The network has two outputs, an embedding vector for the latent space and product-type classification probabilities for known product categories. The classifier uses the embedding vector as input which shares computations between both tasks. Training data consist of positive image pairs, negative image pairs, and class labels. Positive pairs are different images of the same product and negative pairs are randomly sampled pairs. Batches of image pairs are iterated through the network to optimize weights for two tasks. Positive pairs are pushed closer together than negative pairs and classification accuracy is improved. We loosely followed implementations presented in this paper.

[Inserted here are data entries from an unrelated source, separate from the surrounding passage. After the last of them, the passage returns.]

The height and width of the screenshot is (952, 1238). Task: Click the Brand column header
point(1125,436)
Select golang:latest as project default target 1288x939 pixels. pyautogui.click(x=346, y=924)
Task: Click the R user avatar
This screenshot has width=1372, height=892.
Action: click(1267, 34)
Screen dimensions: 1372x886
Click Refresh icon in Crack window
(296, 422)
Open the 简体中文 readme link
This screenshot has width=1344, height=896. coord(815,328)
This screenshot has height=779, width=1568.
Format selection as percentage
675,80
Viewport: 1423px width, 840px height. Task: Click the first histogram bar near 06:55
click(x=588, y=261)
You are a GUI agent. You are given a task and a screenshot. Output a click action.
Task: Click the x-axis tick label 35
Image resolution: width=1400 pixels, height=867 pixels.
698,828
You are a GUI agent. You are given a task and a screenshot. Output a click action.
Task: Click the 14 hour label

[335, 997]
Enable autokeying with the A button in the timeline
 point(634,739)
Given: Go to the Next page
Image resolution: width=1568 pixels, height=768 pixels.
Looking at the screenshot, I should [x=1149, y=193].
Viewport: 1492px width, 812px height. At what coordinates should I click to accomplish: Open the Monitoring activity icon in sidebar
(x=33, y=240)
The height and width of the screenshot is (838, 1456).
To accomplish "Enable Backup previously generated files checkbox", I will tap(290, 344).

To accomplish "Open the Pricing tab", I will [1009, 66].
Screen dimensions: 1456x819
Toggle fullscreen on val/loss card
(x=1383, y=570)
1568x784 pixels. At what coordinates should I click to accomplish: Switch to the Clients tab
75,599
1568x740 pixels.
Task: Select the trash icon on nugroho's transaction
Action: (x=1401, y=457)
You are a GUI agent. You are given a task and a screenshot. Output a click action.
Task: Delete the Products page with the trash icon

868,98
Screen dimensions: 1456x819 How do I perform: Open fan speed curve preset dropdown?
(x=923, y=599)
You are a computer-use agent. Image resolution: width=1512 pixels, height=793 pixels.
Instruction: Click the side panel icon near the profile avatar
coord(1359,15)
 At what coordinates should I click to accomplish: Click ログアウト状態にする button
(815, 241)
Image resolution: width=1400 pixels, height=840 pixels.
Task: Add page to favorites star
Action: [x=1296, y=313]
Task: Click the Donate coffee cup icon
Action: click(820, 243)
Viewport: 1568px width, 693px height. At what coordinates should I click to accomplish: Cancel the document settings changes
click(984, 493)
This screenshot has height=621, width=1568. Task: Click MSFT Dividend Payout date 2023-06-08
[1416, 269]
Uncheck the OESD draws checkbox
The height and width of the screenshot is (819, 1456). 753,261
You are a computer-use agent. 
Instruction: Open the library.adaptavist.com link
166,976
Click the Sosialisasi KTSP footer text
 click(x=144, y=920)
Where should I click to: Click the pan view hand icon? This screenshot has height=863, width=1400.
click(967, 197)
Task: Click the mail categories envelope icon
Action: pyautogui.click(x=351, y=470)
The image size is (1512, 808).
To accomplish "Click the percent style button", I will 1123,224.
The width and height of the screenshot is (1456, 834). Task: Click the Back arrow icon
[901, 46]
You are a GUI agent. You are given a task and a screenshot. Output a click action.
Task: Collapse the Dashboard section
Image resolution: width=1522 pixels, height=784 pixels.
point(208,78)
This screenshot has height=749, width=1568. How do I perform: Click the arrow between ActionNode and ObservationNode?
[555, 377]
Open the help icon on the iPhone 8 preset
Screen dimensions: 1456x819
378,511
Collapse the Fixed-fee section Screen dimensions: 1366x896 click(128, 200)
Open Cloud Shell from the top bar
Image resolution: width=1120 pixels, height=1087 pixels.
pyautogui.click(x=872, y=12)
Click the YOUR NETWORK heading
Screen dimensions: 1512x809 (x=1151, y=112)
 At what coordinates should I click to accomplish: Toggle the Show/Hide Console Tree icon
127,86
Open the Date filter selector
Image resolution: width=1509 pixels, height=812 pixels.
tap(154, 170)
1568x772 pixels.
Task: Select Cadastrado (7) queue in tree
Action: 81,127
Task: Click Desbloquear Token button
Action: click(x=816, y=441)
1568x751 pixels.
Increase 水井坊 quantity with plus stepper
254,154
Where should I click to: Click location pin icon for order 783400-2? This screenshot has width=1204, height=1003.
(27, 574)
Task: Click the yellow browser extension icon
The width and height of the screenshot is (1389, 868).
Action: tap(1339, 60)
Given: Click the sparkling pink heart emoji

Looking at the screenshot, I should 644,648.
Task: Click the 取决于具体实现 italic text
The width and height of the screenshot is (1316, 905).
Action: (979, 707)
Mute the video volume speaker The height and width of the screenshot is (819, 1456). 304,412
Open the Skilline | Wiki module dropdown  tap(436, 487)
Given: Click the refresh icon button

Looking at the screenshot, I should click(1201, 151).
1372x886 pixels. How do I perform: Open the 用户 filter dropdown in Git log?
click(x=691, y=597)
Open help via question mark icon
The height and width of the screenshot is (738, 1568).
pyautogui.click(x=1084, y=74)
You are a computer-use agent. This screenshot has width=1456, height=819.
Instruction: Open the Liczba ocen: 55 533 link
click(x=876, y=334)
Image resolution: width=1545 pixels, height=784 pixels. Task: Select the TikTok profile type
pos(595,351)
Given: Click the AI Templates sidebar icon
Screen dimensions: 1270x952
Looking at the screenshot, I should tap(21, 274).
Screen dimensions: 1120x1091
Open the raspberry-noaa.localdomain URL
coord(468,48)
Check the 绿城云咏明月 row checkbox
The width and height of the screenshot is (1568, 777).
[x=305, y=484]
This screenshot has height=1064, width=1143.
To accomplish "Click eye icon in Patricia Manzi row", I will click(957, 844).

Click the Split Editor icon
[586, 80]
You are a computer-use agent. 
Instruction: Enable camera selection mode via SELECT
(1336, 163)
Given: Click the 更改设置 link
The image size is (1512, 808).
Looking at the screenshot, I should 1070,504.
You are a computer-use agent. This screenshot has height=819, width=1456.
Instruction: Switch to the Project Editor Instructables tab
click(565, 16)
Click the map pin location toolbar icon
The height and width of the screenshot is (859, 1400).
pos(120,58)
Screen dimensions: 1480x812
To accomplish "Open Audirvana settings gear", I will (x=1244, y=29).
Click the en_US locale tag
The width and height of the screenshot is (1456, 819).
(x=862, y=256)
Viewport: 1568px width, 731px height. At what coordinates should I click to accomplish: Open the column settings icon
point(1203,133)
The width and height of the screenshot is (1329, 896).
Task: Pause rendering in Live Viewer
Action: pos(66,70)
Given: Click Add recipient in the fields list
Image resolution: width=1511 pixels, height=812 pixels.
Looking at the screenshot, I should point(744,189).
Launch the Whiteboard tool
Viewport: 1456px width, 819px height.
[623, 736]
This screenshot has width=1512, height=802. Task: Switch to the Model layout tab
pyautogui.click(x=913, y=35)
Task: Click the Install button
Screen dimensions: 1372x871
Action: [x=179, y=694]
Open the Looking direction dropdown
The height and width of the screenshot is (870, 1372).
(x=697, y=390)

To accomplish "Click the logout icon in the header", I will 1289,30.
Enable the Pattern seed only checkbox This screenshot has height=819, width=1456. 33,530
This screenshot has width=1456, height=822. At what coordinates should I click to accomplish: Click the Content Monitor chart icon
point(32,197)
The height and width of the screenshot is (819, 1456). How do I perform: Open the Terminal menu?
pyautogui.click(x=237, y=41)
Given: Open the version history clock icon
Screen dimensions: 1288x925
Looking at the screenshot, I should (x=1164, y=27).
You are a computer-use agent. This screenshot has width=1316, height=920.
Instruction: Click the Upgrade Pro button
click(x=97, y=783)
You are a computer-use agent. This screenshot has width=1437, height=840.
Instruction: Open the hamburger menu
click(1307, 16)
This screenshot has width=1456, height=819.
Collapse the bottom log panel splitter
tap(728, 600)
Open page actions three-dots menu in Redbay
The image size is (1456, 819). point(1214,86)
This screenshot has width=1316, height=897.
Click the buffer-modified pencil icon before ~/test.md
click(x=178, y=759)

Image search is handled via a k-nearest neighbor search in the latent space. Multiple images of each product are embedded with the network and stored in multiple binary tree structures for fast k-nearest neighbor search. A query image is pushed through the network to get embedding and classification scores. Highly probabilistic class predictions restrict the search space and a subset of binary trees are searched for nearest neighbors of the embedding. The final search result is a merged list of product images from the binary tree searches.
Speeding It Up
Early challenges with model performance hindered the experience of real-time applications. Initially looking at examples others have done with visual similarity, many used VGG base networks to produce feature maps, the output of a fully convolutional network. Replicating these projects, we got great results but subpar response times. We swapped out the VGG base network for an Inception base network and found speed improvements of more than 40%! Inception achieves this by parallelizing multiple convolutions on intermediate feature maps. VGG’s serializing convolutions limits concurrent processing. We also experimented with dimensionality reduction to improve downstream network computations and nearest neighbor searches. Our performance enhancements allow us to run image processing services on either GPU and CPU. Response time for visual search is 200ms on servers with an NVIDIA Tesla P100 and 32-core CPU. Our 12-core CPU servers without GPU can return results in 700ms. These are not small boxes, but there is nothing exotic about them these days. Visual search is run as a Python web service using Keras with Theano as a backend. We are working to switch to a Tensorflow backend, which allows us to do neat things offline like distributed training.
Going forward we’re making strides in object detection to eliminate the cropping step and expand use cases. Improvements to support scaling visual search services are in the works as well. Wayfair is really excited to innovate in this space and make it easy and fun for users to find what they’re searching for.